5 books. 5 defenders. Each day there are debates on the merits and points, defending their own book and picking apart the others, trying to negate the other points of view. Each day a book gets eliminated by vote. One book at the end is the winner. This year, there isn’t a particular theme but the point is to decide what book all Canadians should read.
There is a short opening argument from each defender of the books still in the competition each day. Then there are questions and points about each book to discuss. There is also often insight into the authors of the books as well. The defenders seem to often get a chance to talk to the author which gives them insight into the book and perhaps how to defend it.
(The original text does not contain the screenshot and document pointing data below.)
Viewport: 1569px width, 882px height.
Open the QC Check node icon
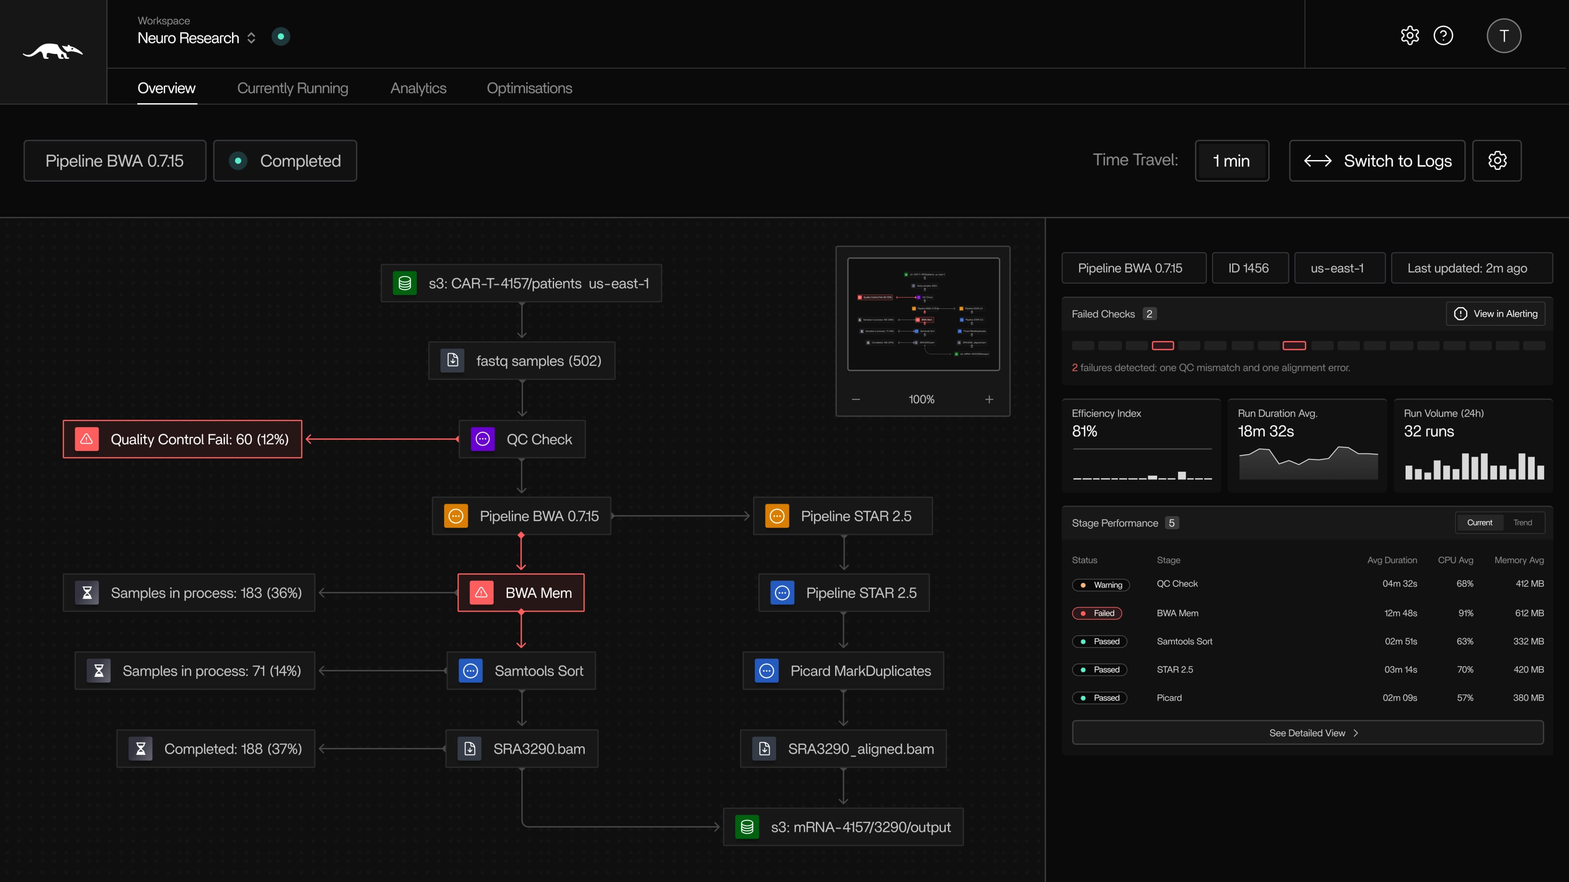483,438
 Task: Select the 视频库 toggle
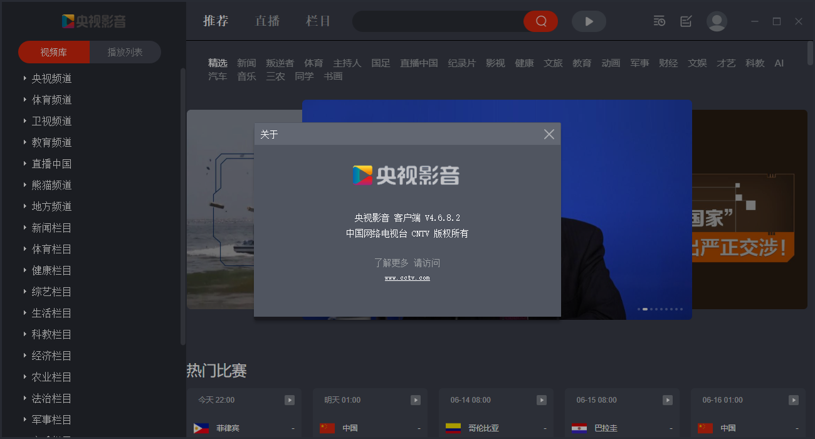tap(54, 52)
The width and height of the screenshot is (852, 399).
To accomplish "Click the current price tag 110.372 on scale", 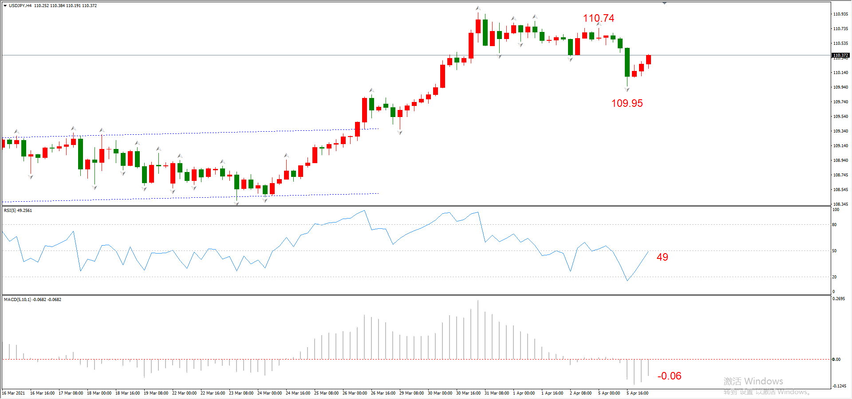I will point(840,55).
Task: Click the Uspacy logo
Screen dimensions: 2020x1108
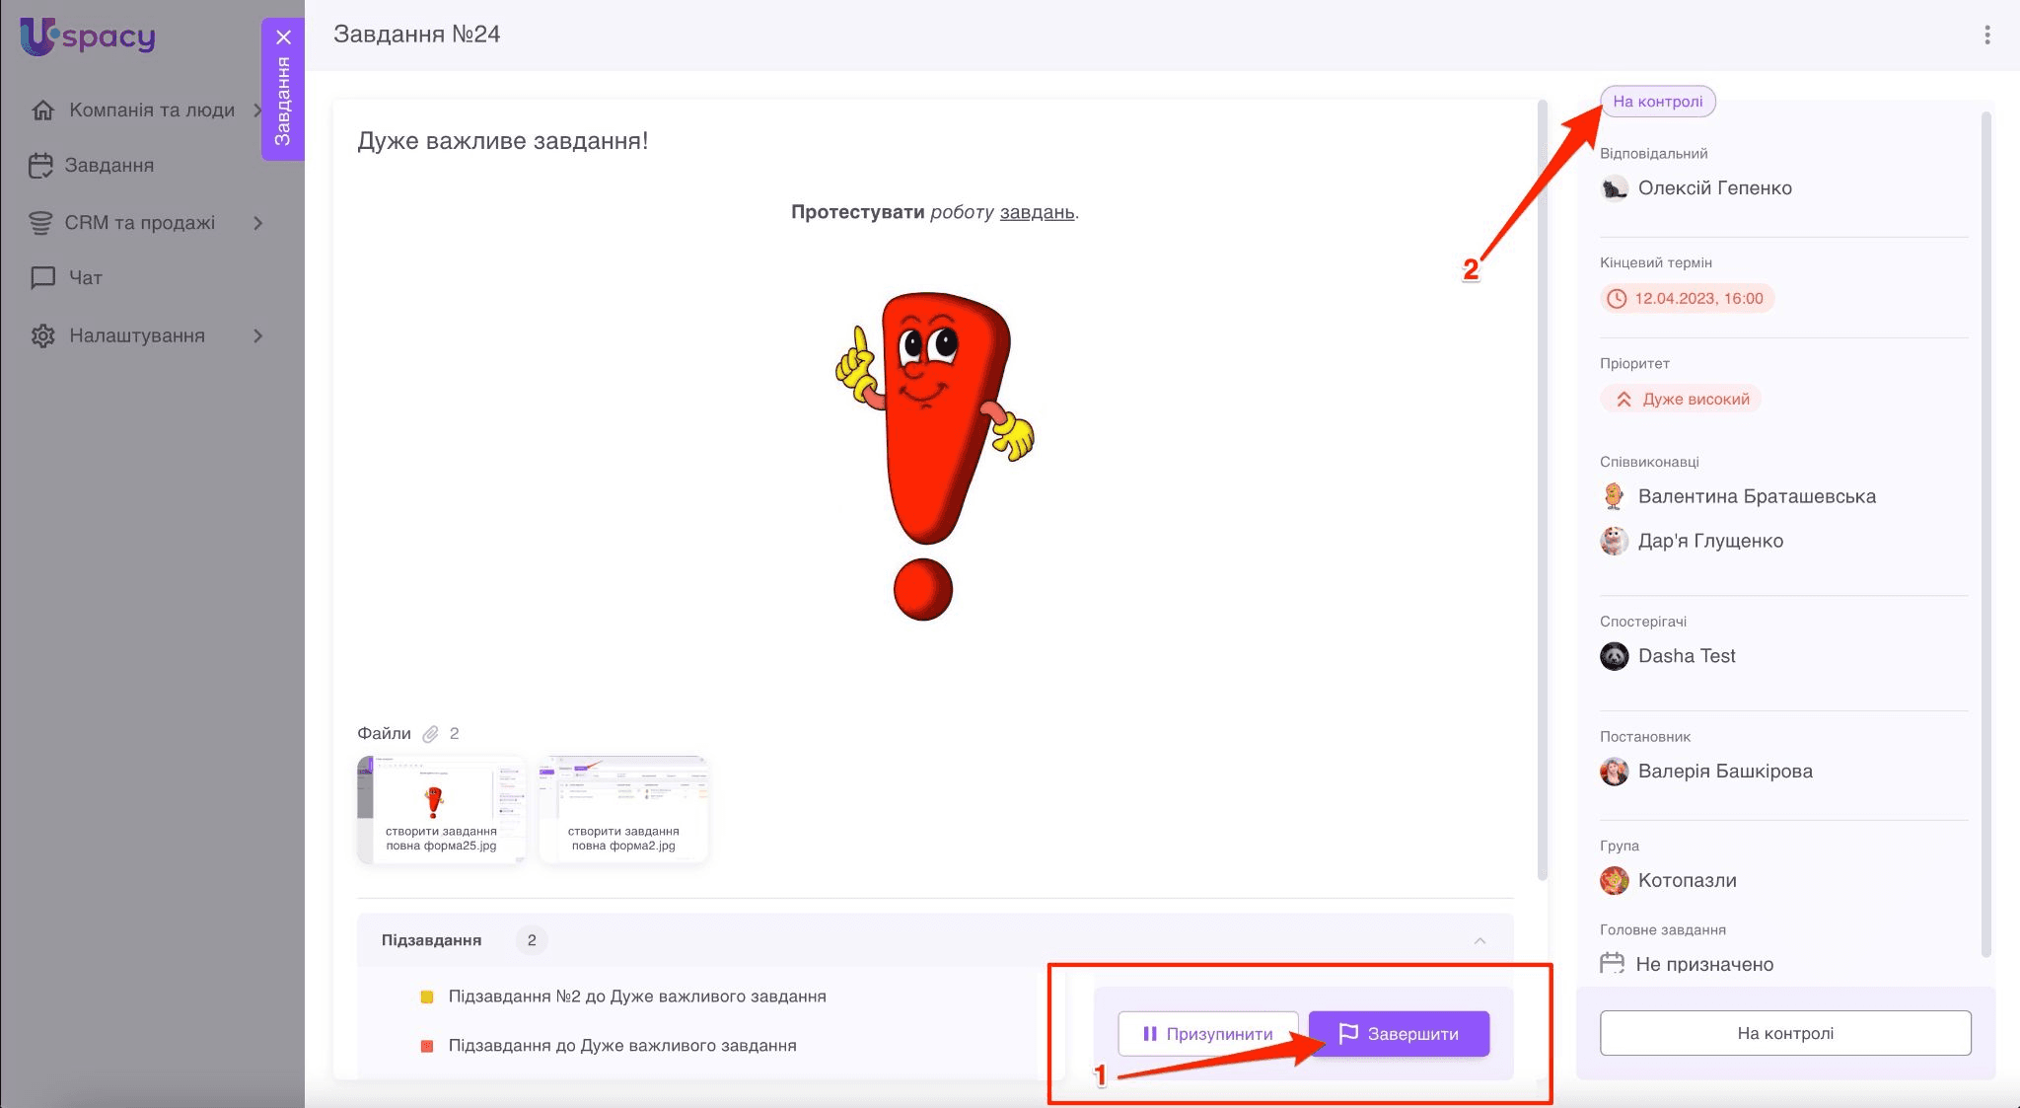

Why should people read this book? How does it fit the theme of …(whatever, if there is a theme)? Which character shows the most courage/strength/ or other attribute? (if the defender’s book has been eliminated, they would speak about one of the other books) What did they love about the book?
2016 was the first year I actually watched a bit of the debates and participated in discussions in a Goodreads group. I didn’t read any of the books because they didn’t really draw me in. There was a theme last year, “Starting Over”. This year’s long list had quite a few books I thought I’d like and I’ve read all but one of the shortlist that will be debated at the end of March. The books chosen for the competition are: The Right to be Cold by Sheila Watt-Cloutier, Fifteen Dogs by Andre Alexis, Company Town by Madeline Ashby, The Break by Katherena Veremette and Nostalgia by M. G. Vassangi. I’ve also read one from the long list, Quantum Night by Robert J. Sawyer, before the shortlist was announced. There are 2 or 3 more I might try to get to over the year.
The Right to be Cold is a non-fiction book about global warming and the impact it’s having on northern communities. Fifteen Dogs is an allegory or sort of fairy tale about a group of dogs given the ability to reason like humans and how it affects their lives. It’s meant to reflect on humanity as a whole. Company Town is a dystopian future on an oil rig off the east coast. Technology has advanced to where you can change your body any way you want but one woman on the city of the rig is unable to due to an illness. She’s a bodyguard and a fierce warrior and must solve a murder mystery. The Break is a story about an extended family of Native women in Winnipeg before and after a terrible crime is perpetrated on one of them. Nostalgia is another futuristic book about being able to erase your past memories and install new ones while you live a very long time. Is that fair to the younger generations or those that can’t afford it?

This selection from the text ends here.